## What is needed
Skip all pictures. Set down only the lines starting at the line containing "Given: Click the red Main Menu round button" and running to the end of the listing.

## Dataset records
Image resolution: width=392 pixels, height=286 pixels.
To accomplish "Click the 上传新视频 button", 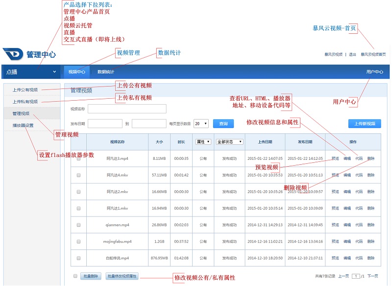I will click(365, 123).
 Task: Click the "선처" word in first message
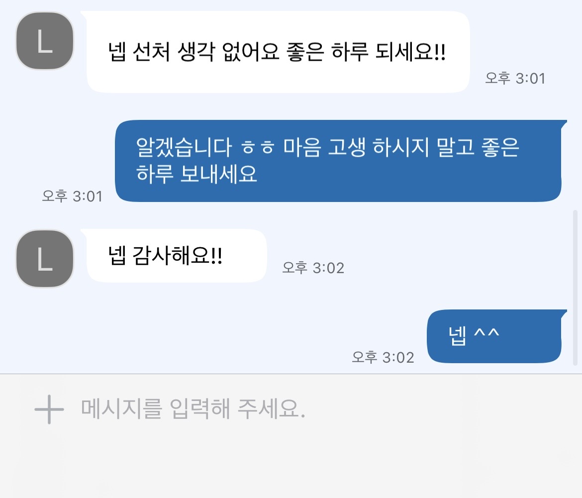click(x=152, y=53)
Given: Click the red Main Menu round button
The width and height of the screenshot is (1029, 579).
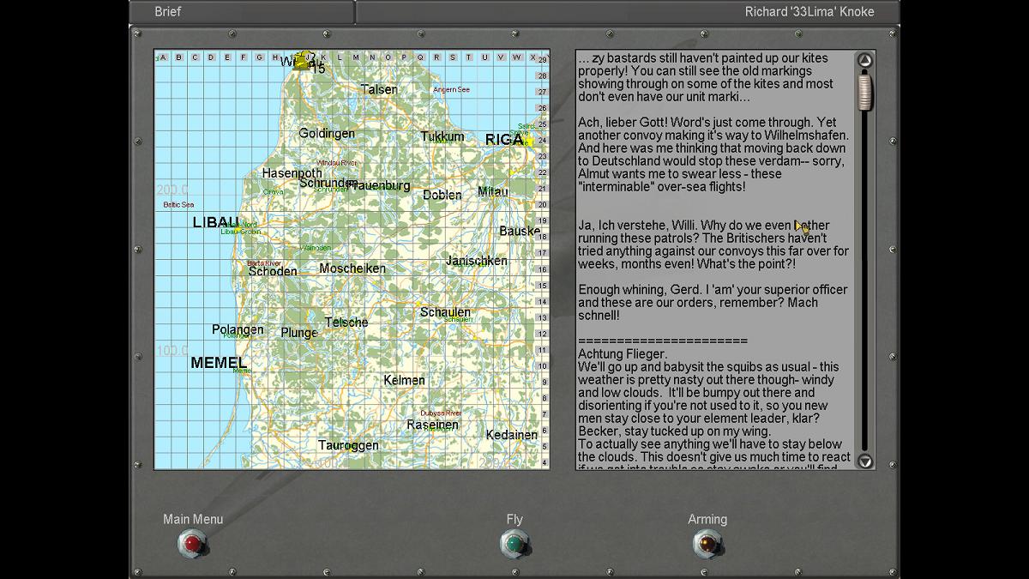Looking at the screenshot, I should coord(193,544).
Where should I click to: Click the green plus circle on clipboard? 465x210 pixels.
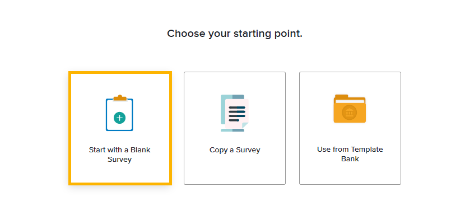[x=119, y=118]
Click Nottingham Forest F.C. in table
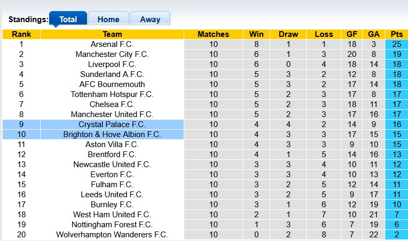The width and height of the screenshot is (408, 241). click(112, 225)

## Exercise result
Given: Click the red Main Menu round button
The width and height of the screenshot is (1029, 579).
Looking at the screenshot, I should coord(193,544).
Where should I click to: Click the green plus circle on clipboard? 465x210 pixels.
[x=119, y=118]
Click Nottingham Forest F.C. in table
The width and height of the screenshot is (408, 241). click(112, 225)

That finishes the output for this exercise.